You're reading: Greece moves closer to getting aid money

ATHENS, Greece (AP) — Debt-saddled Greece has moved closer to getting the vital bailout funds it needs to avoid a disastrous default after persuading international debt inspectors to return to Athens and resume reviewing its austerity program.

The euro jumped on the news, trading up 0.7 percent at $1.370. The common currency and global stocks had been up for most of the day amid growing expectations that Greece will get the next €8 billion ($11 billion) batch of aid money. Without the money, the country would default on its debts within weeks, a major blow to the European banking system and wider economy.

The decision to resume the review early next week implies that Finance Minister Evangelos Venizelos convinced officials from the European Commission, the European Central Bank and the International Monetary Fund that Greece will be able to cut its budget deficit in line with promises made last year in return for €110 billion ($150 billion) in rescue loans.

"Good progress was made, and technical discussions will continue in Athens over the coming days," a Commission statement said after a two-hour conference call Tuesday between the so-called troika and Venizelos. "The full mission is now expected to come back to Athens early next week to resume the review, including policy discussions."

A Commission spokesman declined to say whether Venizelos offered new cuts or taxes beyond what has already been announced.
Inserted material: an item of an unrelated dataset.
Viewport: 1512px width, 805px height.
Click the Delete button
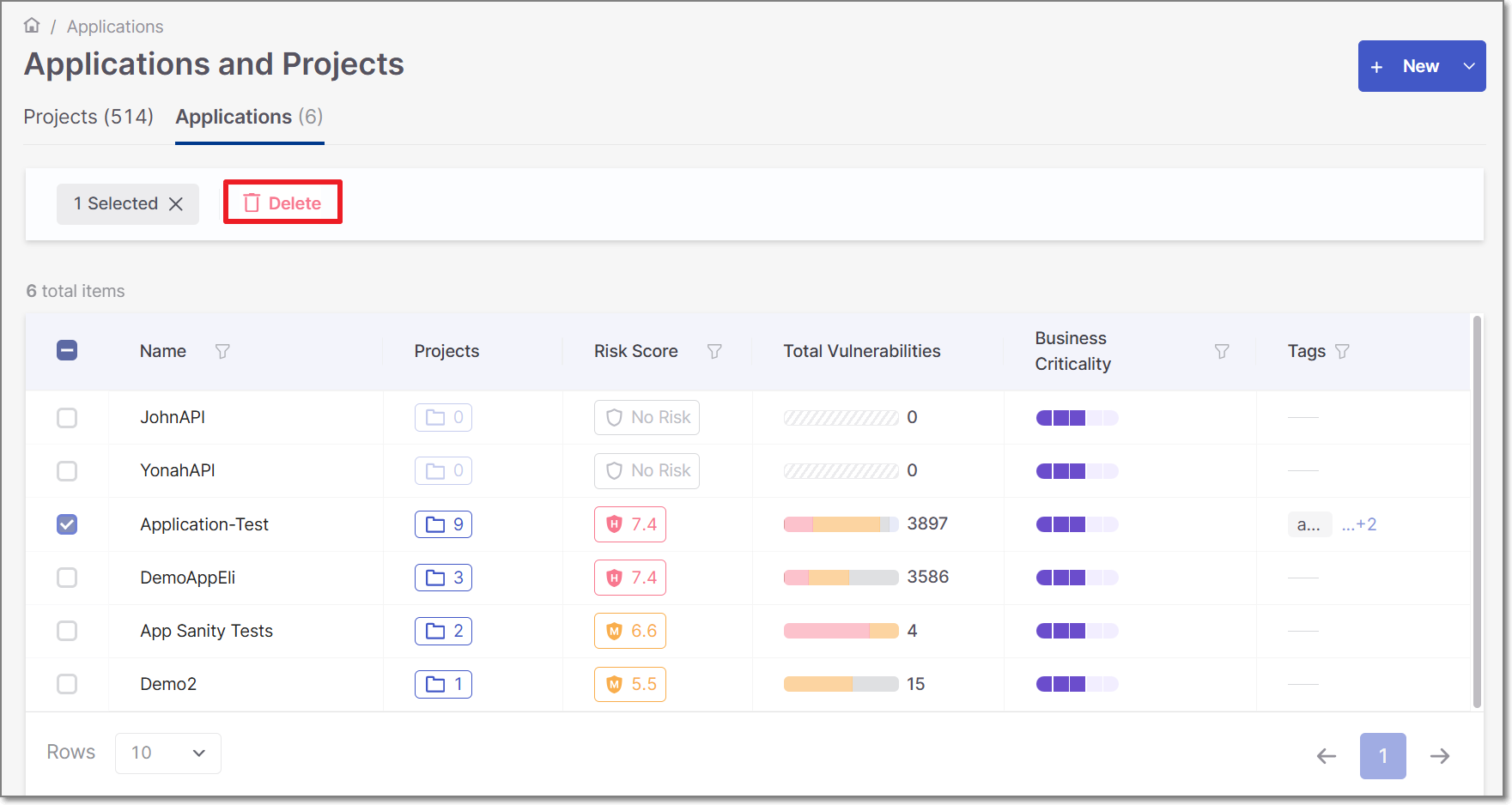pos(282,202)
The Greek finance ministry said technical experts were still finalizing spending plans for 2011 and 2012 and that talks would resume at the annual IMF meeting in Washington this weekend.

Prime Minister George Papandreou will chair a Greek ministerial meeting Wednesday that is expected to focus on the outcome of the teleconference.
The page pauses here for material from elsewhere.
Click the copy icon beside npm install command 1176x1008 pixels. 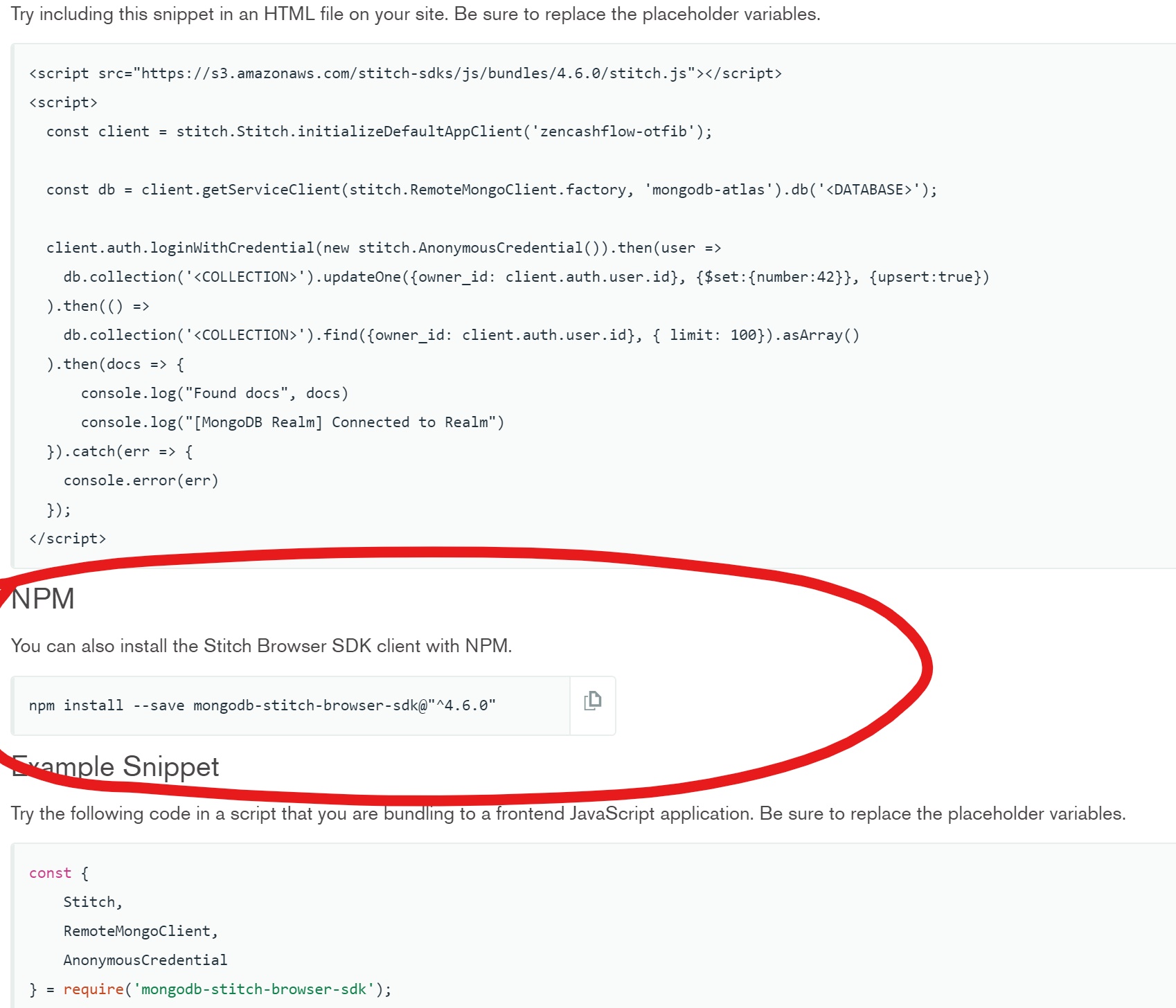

The troika’s assessment of Greece’s efforts to cut spending, privatize state assets and reform its struggling economy is key to eurozone finance ministers’ decision on whether to transfer the next aid installment at their meeting in early October. The money had originally been expected in September, but the troika left Athens earlier this month amid disagreements over whether Greece was fulfilling its promises.

Without the aid money, Greece’s cash reserves will run out around mid-October, forcing it to stop paying public-sector salaries and eventually default on its debt. A default could plunge Europe’s banking system into turmoil and potentially push Europe and other parts of the world back into recession.
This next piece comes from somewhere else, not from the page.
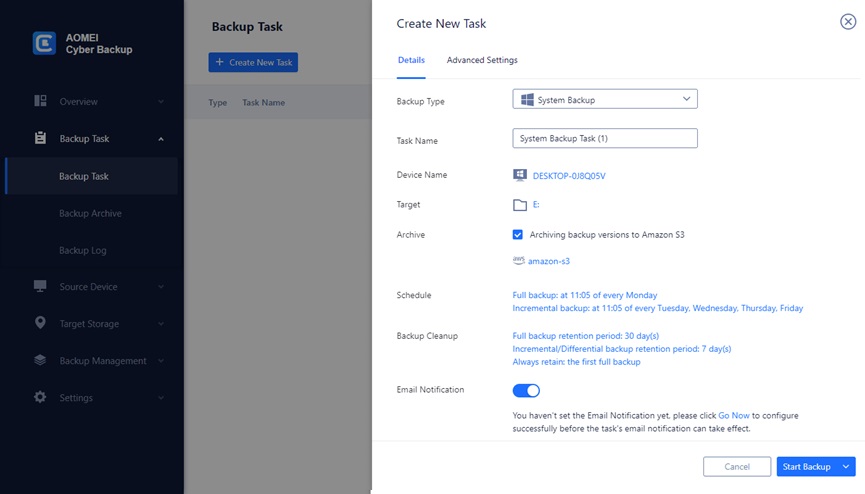Click the Backup Management layers icon
The width and height of the screenshot is (865, 494).
tap(40, 361)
Greece has been depending on rescue loans from other eurozone countries and the IMF since May 2010, when its borrowing costs went through the roof following revelations that Athens had been underreporting data on an alarmingly bloated budget deficit and public debt.

In July, eurozone leaders agreed on a second, €109 billion bailout supposed to keep the country afloat until mid-2014, when they realized that the first rescue package would not be enough. However, eurozone countries are still haggling over details of the plan and the talks with banks, which are also supposed to contribute, have not yet concluded.

Most analysts still think Greece will have to restructure its debts at some point, especially if its economy remains mired in recession. Fitch Ratings said in a report Tuesday that it expected Greece to eventually default, but to do so while remaining in the eurozone.

Some experts believe the country may even have to drop out of the 17-nation eurozone, a notion Venizelos dismissed earlier Tuesday.

"Greece’s participation in the eurozone and the euro is an irrevocable and fundamental national choice that the Greek population is making sacrifices to safeguard, in full knowledge of how priceless it is," Venizelos said, rejecting a Greek newspaper report that the government was considering a referendum on the issue.

The Socialist government has already taken a series of highly unpopular austerity measures over the past 20 months, cutting public sector pay and pensions and hiking taxes and retirement ages. Unions have responded with strikes and demonstrations.

Earlier Tuesday, hundreds of civil servants demonstrated peacefully in central Athens, while about 250 high school students marched in a separate protest against shortages in schoolbooks and other supplies at state-run schools. Public transport workers have called for a daylong strike Thursday, while air traffic controllers have declared a 24-hour strike Sunday and a four-hour work stoppage on Sept. 28.